Près de neuf parents sur dix considèrent comme important de transmettre un patrimoine à leurs enfants, selon une enquête récente commandée par La France Mutualiste et rapportée par Ouest France. Pourtant, ce sujet d’apparence anodine reste largement évité dans les familles, laissant de nombreux parents dans l’ignorance quant aux moyens de faire fructifier cet argent.
Ce qu'il faut retenir
- **82 % des parents jugent essentiel de transmettre un héritage à leurs enfants**, selon un sondage pour La France Mutualiste.
- Le sujet de la transmission reste **un tabou persistant** au sein des familles.
- De nombreux parents **ne savent pas comment investir** ou faire fructifier cet argent pour leurs enfants.
- L’enquête souligne un **décalage entre l’intention et la préparation** concrète de la transmission.
Ce chiffre de 82 % révèle une aspiration forte chez les parents français à assurer un avenir financier à leur descendance. La France Mutualiste, qui a piloté cette étude, précise que ce désir de transmission dépasse largement les simples considérations matérielles. « Les parents souhaitent avant tout offrir à leurs enfants une sécurité financière », explique un porte-parole de l’organisme dans les colonnes d’Ouest France. Pourtant, malgré cette volonté, le sujet peine à être abordé ouvertement dans les foyers.
Côté..., la méconnaissance des dispositifs d’épargne et d’investissement joue un rôle clé dans ce blocage. Les résultats du sondage montrent que près de la moitié des parents interrogés avouent ne pas savoir comment structurer une transmission optimale.
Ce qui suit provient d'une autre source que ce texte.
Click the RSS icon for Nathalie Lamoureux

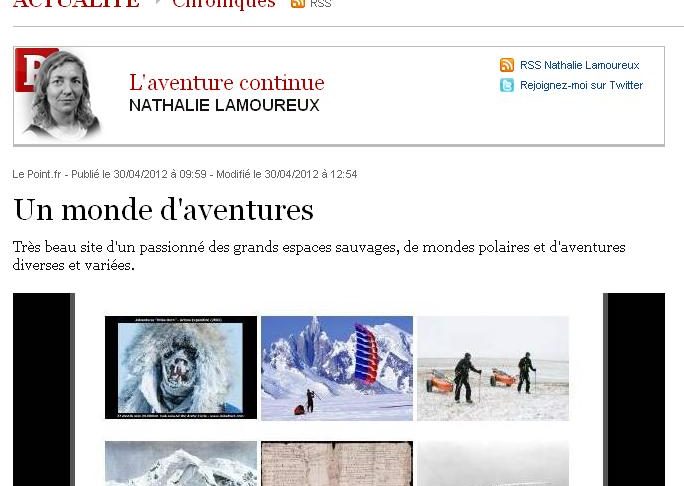(507, 65)
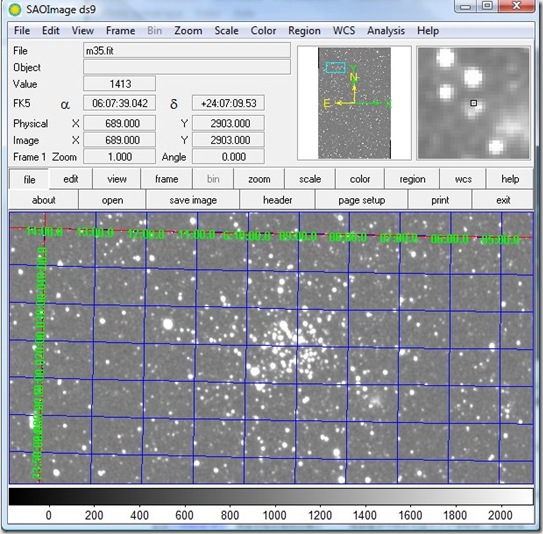Click the File name field showing m35.fit
Viewport: 543px width, 534px height.
(187, 51)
Entre livrets réglementés, assurances-vie ou placements boursiers, le choix des outils adaptés reste flou pour une majorité de familles. « On observe un vrai besoin d’accompagnement », confie un expert en gestion de patrimoine cité par Ouest France.
Cette situation crée une forme de paradoxe : alors que les parents reconnaissent l’importance de préparer l’avenir de leurs enfants, ils hésitent à se pencher sur les modalités concrètes. Les raisons de ce silence sont multiples : crainte de froisser les héritiers potentiels, manque de temps pour se renseigner, ou encore méfiance envers les professionnels de la finance. Autant dire que la transmission, bien que souhaitée, reste souvent reléguée au second plan.
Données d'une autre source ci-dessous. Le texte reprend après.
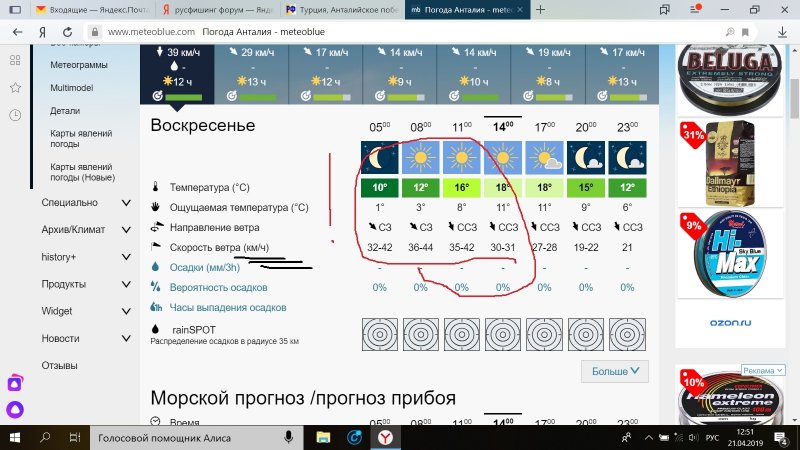The image size is (800, 450).
Task: Expand the Архив/Климат menu section
Action: pos(126,230)
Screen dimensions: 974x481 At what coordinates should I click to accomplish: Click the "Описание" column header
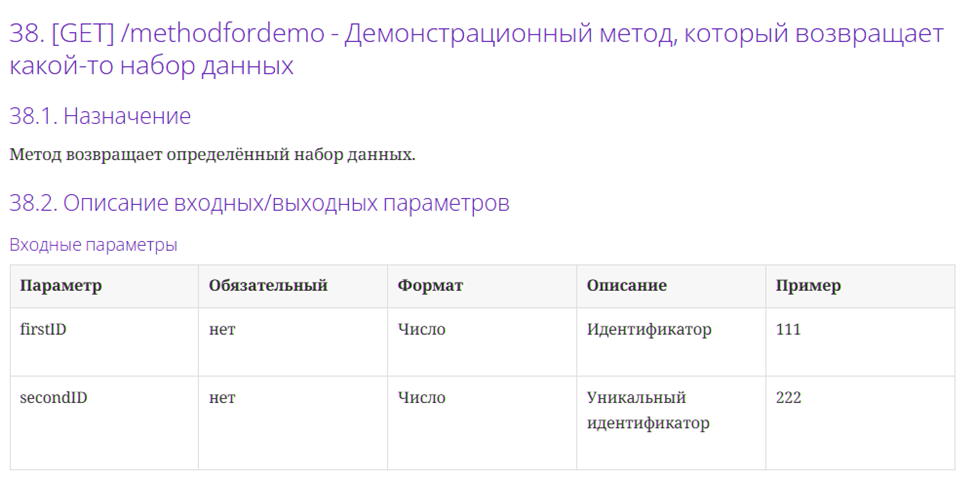pyautogui.click(x=626, y=286)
Parmi les freins identifiés, la complexité administrative et fiscale arrive en tête des préoccupations. Les règles entourant les droits de succession et les abattements peuvent en effet décourager les familles les moins informées. « Beaucoup de parents sous-estiment l’impact des frais et des taxes sur le montant final transmis », souligne un conseiller en gestion de patrimoine interrogé par Ouest France. Bref, entre bonnes intentions et réalité, le chemin vers une transmission sereine est encore semé d’embûches.
En attendant, les experts recommandent de consulter un conseiller en gestion de patrimoine dès que possible, afin d’anticiper au mieux cette étape cruciale. Pour ceux qui souhaitent explorer les solutions d’épargne disponibles, des plateformes en ligne proposent désormais des comparatifs détaillés des différents dispositifs. L’objectif ? Permettre à chaque famille de transformer son souhait de transmission en une réalité planifiée.
Les solutions les plus courantes incluent l’assurance-vie, les livrets d’épargne (comme le Livret A ou le LDDS), les comptes-titres, et les donations. Chaque outil présente des avantages fiscaux spécifiques, qu’il convient d’étudier en fonction de sa situation.